ここが、エヴァの言っていた、"存在しない"研究所。
俺は、意を決して、暗い階段を降りていった。
内部は、時間が止まっていた。
床には、分厚い埃が積もり、壁からは、ケーブルが内臓のように垂れ下がっている。
空気は、薬品と、カビの匂いが混じり合った、独特の匂いがした。
懐かしい、匂いだった。
なぜだろう。俺は、この匂いを、知っているような気がした。
俺は、携帯端末のライトを頼りに、廃墟の奥へと進んでいく。
廊下には、研究資料らしき書類が散乱していた。その中の一つのファイルに、俺は思わず足を止めた。『被験体精神安定プログラム:音響サブリミナル信号の臨床応用について』。ページをめくると、そこには見覚えのある楽譜が印刷されていた。第1章で聞いた、あの不気味な「古い童謡」の楽譜だった。「本信号は、被験者のアルファ波を誘発し、記憶移植時の精神的拒絶反応を緩和する効果が期待される」という冷たいテキストが添えられている。あのメロディは、俺たちを落ち着かせるための、ただの催眠曲だったというのか。
他のファイルには、こう記されていた。
『被験体リスト』
『記憶同調率に関する考察』
『拒絶反応抑制プロトコル』
そして、俺は、あるレポートの一文に、目を奪われた。
『被験体No.7において、極めて高い同調率を観測。他の被験体の記憶データを移植した際も、深刻な拒絶反応は見られない。

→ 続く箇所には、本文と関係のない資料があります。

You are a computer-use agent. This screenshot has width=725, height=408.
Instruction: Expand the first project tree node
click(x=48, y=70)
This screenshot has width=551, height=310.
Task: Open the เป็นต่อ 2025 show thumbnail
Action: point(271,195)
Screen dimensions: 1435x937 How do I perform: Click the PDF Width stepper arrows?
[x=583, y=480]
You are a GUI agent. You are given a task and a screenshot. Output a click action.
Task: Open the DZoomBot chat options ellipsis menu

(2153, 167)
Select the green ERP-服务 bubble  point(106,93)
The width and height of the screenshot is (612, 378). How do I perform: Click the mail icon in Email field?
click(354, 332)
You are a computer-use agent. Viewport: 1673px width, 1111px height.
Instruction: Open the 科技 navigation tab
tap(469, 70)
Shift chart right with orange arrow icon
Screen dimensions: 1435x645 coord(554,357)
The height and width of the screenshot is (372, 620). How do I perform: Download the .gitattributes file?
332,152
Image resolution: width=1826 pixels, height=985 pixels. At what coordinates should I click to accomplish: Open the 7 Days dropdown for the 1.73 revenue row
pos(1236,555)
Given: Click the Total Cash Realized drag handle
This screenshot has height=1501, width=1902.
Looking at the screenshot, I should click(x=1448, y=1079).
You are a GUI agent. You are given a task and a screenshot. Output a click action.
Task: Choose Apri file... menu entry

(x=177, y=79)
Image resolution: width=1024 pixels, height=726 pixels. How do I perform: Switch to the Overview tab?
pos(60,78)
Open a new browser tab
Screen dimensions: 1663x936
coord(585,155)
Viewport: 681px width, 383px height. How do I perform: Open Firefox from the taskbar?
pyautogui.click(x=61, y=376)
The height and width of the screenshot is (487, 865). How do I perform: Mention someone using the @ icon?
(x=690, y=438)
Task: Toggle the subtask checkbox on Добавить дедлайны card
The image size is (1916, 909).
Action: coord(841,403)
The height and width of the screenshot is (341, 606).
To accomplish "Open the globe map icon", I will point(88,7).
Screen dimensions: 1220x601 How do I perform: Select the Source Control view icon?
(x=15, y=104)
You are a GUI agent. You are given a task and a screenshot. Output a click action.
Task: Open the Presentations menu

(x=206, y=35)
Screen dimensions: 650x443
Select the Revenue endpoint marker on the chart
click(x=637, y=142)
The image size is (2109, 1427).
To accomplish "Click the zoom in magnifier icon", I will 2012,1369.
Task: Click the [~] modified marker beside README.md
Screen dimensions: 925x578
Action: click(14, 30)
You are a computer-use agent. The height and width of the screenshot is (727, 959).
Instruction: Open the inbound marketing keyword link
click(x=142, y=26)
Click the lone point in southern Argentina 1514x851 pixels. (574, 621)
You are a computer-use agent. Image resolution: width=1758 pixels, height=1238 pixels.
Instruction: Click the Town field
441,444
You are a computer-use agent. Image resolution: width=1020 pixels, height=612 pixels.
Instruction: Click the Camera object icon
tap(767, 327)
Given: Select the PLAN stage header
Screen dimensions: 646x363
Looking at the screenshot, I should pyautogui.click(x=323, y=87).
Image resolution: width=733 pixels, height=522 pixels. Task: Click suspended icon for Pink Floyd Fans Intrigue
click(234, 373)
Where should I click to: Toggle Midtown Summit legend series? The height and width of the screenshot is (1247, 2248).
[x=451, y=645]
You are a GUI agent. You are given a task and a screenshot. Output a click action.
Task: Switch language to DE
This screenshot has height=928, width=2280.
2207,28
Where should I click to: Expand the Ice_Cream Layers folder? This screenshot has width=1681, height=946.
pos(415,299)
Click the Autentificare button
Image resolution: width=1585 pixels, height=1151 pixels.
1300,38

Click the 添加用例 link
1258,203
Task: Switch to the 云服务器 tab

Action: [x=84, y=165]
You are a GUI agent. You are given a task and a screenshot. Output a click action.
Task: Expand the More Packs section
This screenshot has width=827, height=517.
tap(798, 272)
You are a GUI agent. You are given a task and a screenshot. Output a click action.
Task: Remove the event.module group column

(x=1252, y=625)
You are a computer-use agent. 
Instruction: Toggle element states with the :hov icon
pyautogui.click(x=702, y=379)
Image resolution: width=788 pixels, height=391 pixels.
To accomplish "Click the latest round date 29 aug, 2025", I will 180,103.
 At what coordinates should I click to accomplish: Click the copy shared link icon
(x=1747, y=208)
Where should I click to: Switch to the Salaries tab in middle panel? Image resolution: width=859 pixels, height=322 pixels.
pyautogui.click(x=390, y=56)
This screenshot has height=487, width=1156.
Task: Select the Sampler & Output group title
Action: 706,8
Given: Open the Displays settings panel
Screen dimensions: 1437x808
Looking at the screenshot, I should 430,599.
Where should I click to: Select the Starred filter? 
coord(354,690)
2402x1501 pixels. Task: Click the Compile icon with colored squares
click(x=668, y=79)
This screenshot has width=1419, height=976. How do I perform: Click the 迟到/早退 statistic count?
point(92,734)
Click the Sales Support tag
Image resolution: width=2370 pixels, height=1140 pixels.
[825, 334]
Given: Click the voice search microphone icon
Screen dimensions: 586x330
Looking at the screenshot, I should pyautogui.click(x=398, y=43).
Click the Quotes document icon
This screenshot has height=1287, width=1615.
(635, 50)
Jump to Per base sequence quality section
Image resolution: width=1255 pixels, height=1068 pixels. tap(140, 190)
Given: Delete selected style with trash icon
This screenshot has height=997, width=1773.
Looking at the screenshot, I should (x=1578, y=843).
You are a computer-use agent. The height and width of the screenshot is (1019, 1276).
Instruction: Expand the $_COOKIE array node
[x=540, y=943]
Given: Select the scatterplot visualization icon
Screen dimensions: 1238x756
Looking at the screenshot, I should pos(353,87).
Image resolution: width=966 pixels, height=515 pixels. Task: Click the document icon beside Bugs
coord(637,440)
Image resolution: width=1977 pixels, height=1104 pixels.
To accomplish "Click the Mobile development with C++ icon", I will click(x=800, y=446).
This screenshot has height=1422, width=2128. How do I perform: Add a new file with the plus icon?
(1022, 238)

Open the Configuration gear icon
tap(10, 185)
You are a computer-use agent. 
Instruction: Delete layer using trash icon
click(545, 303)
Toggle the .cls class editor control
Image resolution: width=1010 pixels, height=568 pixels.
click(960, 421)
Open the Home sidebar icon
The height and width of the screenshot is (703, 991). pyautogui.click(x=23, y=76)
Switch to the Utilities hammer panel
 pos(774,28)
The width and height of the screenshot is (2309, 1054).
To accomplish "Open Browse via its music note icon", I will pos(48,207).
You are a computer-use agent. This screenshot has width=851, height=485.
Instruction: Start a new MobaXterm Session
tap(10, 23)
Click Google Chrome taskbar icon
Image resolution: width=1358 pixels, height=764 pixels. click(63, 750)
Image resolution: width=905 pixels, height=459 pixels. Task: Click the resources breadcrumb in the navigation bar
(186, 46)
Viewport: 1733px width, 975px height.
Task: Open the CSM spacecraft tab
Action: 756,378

彼は、我々の"器"として、最も理想的なサンプルかもしれない』
被験体No.7。
その数字が、俺の胸に、冷たい楔のように打ち込まれた。
俺は、震える手で、さらに奥の部屋へと向かった。
そこは、中央制御室のような場所だった。
壁一面に、今は沈黙したままの、巨大なスクリーンが並んでいる。
その中央に、一台だけ、非常用電源で生きているコンソールがあった。
俺は、そこに端末を接続し、残されたデータログの復旧を試みる。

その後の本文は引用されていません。